The science behind Amazon's new StyleSnap for Home feature
StyleSnap for fashion and home features are made possible by use of multiple convolutional neural networks.
When people go shopping for fashion or home décor items, they mostly have an idea about what they want to purchase. However, when they sit down at a computer to search for such items, they often might not know the right fashion terms to find the products they are looking for quickly. This can lead customers to spend unnecessary time scrolling, for example, through hundreds of listings for a new desk, because they’re unaware that the type of desk they’re looking for is called a pedestal desk.
Amazon is addressing this challenge with StyleSnap, an AI-powered feature that helps customers use a photograph or screenshot to find products that inspire them. A customer uploads an image from social media or snaps a photo of a friend’s new dress, and within seconds similar products are displayed that they might be interested in buying.
The feature first launched in the US in 2019 with fashion as the main target, and has since expanded to Germany, Italy, France, Spain, the United Kingdom, and most recently, India.
Now, Amazon has launched StyleSnap for Home.
The StyleSnap for Fashion and Home are one way Amazon is providing customers with faster and easier online shopping experiences. StyleSnap for Home can help customers find furnishings to upgrade a living room space or deck out a home office. If a customer sees a desk they like on social media, instead of scrolling through hundreds of products to find something similar, they simply take a screenshot and upload it to StyleSnap via the Amazon app on their phone, and discover a variety of similar styles. Customers can even use the Prime filter to find items that can be delivered quickly.
StyleSnap was developed with deep learning and computer vision techniques, and takes advantage of convolutional neural networks (CNNs), which were initially developed for image recognition. Both the fashion and home versions of StyleSnap are made possible via the use of multiple CNNs, each with a specific task that spreads the work among the neural networks.
“We had to choose networks that were lightweight so images could be drawn fast enough to meet our customer response time targets,” said Arnau Ramisa, a senior applied scientist within Amazon’s Visual Search and Augmented Reality (VS&AR) team. “We use a system of networks focused on detection and classification, and then another network with a similar architecture, but that is slightly bigger, for comparing the customer and catalog product images.”
These CNNs were trained with hundreds of thousands of annotated images so that StyleSnap can analyze customer photographs and return results with suggestions similar to the photos.

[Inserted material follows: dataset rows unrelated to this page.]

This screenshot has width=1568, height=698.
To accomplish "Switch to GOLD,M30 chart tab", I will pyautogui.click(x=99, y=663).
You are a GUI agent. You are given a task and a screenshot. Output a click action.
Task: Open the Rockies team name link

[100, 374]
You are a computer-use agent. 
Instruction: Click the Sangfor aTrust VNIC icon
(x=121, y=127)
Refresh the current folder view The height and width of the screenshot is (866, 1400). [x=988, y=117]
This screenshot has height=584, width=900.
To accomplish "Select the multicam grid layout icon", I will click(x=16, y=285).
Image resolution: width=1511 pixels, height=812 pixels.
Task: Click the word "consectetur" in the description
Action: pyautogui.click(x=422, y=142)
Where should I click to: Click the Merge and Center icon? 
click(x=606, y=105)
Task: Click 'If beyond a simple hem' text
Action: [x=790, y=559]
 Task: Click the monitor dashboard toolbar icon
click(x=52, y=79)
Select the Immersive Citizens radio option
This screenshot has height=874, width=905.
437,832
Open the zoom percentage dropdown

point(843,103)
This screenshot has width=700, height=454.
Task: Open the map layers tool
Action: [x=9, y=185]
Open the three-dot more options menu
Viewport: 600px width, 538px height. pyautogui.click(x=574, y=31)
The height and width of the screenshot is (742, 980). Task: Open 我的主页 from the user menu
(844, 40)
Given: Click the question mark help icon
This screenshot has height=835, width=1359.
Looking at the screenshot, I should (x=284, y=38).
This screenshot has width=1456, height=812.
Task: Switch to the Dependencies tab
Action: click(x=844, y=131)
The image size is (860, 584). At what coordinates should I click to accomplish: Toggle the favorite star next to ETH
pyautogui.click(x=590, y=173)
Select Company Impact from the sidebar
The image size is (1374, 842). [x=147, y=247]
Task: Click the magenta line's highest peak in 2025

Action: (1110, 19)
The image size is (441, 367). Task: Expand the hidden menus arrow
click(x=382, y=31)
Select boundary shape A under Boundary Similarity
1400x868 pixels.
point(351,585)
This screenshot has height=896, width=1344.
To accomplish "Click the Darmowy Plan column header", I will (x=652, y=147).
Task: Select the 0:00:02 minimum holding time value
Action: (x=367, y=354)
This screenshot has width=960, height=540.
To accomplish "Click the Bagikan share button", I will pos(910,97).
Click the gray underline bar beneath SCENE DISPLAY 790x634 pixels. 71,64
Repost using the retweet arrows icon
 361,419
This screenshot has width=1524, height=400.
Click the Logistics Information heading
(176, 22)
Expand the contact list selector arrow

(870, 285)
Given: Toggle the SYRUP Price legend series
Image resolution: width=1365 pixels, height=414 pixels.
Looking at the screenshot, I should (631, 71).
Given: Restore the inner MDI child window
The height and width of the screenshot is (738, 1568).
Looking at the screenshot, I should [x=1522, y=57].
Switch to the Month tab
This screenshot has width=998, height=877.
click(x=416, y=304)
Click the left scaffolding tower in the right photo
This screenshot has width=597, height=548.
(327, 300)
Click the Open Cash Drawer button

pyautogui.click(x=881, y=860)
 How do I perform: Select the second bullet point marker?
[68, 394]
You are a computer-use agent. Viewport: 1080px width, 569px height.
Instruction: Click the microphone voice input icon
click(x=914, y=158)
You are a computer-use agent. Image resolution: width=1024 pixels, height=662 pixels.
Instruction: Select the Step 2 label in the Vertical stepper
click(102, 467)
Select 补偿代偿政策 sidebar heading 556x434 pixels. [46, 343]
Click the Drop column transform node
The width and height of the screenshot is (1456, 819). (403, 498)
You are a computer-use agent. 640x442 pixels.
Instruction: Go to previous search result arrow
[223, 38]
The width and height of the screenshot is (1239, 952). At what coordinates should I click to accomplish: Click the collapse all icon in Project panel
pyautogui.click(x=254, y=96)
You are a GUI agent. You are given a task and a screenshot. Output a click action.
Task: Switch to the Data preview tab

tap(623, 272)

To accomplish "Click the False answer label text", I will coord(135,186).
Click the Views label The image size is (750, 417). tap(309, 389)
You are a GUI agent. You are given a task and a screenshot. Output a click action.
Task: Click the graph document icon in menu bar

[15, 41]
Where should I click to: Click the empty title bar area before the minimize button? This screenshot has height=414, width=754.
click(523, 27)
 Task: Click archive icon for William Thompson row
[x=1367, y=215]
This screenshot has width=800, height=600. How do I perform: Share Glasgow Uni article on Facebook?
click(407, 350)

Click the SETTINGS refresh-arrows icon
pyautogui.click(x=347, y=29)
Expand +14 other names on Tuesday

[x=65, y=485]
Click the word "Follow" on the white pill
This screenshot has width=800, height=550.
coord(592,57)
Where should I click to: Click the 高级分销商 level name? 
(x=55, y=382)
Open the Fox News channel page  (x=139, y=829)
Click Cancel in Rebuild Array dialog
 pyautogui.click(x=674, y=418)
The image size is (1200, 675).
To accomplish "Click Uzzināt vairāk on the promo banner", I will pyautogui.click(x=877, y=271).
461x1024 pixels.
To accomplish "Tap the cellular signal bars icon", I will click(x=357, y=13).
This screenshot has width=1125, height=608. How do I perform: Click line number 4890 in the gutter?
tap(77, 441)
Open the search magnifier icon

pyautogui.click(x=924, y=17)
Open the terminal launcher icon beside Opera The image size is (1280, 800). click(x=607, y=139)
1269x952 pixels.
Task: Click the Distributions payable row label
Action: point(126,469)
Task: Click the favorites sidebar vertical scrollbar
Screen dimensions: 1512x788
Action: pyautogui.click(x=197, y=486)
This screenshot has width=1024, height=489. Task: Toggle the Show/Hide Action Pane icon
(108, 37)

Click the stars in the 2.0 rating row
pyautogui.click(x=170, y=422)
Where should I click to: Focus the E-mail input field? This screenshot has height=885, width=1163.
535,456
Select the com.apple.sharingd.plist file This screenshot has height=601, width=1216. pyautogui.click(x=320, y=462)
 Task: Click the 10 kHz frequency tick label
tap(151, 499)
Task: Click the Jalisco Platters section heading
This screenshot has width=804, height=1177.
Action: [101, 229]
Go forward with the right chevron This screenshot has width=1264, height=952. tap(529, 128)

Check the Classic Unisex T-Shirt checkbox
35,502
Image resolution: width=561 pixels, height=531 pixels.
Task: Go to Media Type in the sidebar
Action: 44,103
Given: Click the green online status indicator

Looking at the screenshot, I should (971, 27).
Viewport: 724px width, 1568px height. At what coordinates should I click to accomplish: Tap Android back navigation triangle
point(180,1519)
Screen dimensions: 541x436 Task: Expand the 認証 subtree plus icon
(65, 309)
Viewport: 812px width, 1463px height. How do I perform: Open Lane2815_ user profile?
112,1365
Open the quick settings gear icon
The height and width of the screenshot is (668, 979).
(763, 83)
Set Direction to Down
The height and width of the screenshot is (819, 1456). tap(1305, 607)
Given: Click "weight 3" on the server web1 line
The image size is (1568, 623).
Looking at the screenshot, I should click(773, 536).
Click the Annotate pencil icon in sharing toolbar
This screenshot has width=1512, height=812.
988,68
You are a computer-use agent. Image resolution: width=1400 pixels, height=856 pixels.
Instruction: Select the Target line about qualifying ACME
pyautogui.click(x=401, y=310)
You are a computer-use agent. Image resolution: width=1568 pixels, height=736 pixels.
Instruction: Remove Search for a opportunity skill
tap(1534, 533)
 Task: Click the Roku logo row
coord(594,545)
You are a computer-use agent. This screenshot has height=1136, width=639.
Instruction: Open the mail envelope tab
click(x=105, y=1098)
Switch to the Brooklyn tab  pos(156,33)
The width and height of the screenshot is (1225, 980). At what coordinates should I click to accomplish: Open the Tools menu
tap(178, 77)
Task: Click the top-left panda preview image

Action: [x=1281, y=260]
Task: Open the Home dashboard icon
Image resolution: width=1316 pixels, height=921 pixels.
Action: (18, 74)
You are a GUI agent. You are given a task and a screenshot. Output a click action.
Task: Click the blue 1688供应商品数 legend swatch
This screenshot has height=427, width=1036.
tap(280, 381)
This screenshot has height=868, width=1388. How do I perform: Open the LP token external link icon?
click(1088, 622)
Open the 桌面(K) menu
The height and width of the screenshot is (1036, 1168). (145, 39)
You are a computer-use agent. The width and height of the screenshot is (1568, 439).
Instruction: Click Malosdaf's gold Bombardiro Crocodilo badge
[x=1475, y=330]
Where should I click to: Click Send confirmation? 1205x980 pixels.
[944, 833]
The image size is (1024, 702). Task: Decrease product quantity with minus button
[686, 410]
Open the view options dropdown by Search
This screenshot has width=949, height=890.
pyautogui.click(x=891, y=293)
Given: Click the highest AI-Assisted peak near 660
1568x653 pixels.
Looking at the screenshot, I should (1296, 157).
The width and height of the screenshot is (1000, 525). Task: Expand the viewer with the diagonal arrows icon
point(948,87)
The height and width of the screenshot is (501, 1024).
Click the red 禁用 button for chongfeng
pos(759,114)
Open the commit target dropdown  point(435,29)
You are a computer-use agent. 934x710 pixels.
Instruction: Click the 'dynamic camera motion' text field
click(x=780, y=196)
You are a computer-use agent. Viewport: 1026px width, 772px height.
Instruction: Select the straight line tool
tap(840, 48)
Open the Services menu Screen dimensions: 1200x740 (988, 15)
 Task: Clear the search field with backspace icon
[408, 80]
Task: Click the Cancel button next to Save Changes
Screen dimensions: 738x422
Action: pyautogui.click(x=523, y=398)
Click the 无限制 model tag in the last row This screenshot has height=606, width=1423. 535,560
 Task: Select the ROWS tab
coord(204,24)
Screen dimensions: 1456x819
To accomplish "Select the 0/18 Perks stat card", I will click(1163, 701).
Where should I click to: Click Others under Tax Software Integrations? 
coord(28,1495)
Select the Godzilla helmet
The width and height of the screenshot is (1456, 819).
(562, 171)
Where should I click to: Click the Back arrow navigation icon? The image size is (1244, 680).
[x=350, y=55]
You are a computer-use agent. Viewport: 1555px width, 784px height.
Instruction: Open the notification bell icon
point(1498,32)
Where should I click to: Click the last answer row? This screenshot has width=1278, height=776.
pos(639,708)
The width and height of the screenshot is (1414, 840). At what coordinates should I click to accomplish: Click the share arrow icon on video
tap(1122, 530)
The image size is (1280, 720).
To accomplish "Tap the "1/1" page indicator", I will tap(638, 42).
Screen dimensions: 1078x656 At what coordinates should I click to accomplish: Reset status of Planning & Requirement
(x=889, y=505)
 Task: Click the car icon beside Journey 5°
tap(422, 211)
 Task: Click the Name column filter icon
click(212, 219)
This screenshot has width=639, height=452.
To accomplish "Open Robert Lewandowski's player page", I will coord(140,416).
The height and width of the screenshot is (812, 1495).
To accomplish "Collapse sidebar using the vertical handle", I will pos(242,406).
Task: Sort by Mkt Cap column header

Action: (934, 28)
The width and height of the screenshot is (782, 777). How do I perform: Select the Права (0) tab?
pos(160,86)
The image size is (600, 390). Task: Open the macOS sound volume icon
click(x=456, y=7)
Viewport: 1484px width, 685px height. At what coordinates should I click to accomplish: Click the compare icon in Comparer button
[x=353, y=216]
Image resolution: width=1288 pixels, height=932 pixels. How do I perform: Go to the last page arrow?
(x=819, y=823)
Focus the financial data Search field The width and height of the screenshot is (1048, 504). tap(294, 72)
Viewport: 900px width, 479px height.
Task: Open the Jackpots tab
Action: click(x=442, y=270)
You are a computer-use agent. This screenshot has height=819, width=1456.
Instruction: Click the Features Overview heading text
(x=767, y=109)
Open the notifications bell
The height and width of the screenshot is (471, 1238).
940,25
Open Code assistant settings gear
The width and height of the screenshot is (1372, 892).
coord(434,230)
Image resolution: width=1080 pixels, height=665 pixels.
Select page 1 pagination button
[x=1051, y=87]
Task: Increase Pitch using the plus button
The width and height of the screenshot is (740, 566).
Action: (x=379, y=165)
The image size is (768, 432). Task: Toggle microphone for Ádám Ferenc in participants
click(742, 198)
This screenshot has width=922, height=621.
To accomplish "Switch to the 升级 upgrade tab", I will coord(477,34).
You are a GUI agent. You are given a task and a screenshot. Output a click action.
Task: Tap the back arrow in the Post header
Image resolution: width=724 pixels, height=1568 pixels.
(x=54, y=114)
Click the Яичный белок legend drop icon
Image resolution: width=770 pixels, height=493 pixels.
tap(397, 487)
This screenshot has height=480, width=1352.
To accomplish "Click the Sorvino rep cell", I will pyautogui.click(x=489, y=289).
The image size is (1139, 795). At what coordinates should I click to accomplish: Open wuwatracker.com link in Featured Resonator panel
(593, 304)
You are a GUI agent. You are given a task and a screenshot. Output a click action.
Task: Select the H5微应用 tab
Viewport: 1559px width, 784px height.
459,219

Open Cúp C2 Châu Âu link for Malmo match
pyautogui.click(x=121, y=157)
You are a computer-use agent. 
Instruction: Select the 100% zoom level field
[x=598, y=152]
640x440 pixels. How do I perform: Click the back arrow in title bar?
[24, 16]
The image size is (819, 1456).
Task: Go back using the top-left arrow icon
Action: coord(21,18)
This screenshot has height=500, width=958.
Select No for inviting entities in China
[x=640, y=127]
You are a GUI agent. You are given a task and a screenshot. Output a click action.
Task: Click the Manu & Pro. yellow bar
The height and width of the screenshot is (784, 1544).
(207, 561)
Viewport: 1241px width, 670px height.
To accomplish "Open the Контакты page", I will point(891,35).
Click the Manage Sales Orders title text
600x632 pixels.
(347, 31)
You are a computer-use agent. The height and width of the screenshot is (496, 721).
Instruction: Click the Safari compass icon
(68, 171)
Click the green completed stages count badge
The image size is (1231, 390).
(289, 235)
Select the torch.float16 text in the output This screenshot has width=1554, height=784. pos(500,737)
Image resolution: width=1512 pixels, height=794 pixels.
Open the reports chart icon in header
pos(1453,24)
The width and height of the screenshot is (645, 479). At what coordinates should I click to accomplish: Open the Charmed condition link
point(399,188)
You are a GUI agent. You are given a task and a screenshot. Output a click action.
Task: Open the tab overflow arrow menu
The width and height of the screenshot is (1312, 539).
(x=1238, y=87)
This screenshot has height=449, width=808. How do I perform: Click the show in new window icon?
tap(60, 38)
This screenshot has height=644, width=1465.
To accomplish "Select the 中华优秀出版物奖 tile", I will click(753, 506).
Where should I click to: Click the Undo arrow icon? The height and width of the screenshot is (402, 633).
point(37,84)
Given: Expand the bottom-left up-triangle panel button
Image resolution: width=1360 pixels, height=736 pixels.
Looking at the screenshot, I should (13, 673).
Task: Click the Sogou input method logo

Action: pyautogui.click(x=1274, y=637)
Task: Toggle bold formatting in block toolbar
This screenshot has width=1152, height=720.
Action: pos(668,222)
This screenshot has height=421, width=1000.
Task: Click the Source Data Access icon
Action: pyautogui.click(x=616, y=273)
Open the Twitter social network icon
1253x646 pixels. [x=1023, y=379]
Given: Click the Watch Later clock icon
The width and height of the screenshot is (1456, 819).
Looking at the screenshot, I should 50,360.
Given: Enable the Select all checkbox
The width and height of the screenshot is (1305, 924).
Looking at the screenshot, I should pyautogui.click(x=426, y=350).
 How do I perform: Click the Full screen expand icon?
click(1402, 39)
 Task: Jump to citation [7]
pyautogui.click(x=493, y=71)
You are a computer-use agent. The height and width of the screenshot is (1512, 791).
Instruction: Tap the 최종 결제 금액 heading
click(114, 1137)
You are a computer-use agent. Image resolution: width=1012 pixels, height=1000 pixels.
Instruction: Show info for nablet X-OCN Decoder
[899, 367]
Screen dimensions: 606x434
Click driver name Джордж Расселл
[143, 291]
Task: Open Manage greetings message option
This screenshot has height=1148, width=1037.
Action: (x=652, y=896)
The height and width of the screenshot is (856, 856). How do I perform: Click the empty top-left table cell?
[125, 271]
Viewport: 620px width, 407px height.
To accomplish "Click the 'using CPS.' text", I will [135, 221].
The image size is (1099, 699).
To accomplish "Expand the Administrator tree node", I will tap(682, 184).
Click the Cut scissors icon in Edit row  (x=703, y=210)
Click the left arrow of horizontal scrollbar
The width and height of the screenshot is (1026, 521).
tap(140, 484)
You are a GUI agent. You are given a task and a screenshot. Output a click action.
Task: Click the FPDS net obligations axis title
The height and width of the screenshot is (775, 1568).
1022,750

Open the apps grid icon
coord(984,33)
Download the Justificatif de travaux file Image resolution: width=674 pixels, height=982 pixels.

But the objective isn’t just to display items that look alike. The StyleSnap feature is designed to help people shop better, and that means providing them with the best results possible.
“If you read about advances in artificial intelligence, you might hear from some of the more technical publications that the recognition rate on images is over 95 percent,” said Doug Gray, senior applied science manager with the VS&AR team. “But then turning the latest research and machine learning models into actual products, which work on something like the entire Amazon catalog, is very challenging.”
Amazon scientists also considered a few variables for producing pleasing results: duplicate elimination, ratings and reviews, and similarity.
“Amazon has an extensive catalog of items, and with that comes the possibility for product duplicates and other challenges,” said Mengjiao Wang, an applied scientist with the VS&AR team.
After StyleSnap displays the results, customers can use typical filters such as Prime eligibility, price, and size.
Behind the scenes
When a customer uploads a photo of a home office chair they like, StyleSnap analyzes the photo. The CNN detects features within the image and translates it into a series of numerical representations of the image’s attributes. The CNN can then find the furniture objects in the image and classify them into several increasingly specific categories, such as home office and chair, for example.
The relevant objects found in the image are then fed into another CNN, which transforms them into a vector representation, and finds products within the Amazon catalog with similar vector representations. These similar products are displayed to the customer, after undergoing some post-processing steps to ensure quality.
During development, both the fashion and home versions of StyleSnap had to overcome some of the same challenges. The first of those was customer images that had occluded items, different perspectives, or noisy backgrounds. Because the primary source of training data for the deep learning models was initially the Amazon product catalog, it tended not to work as well on the imperfect snapshots that customers might take.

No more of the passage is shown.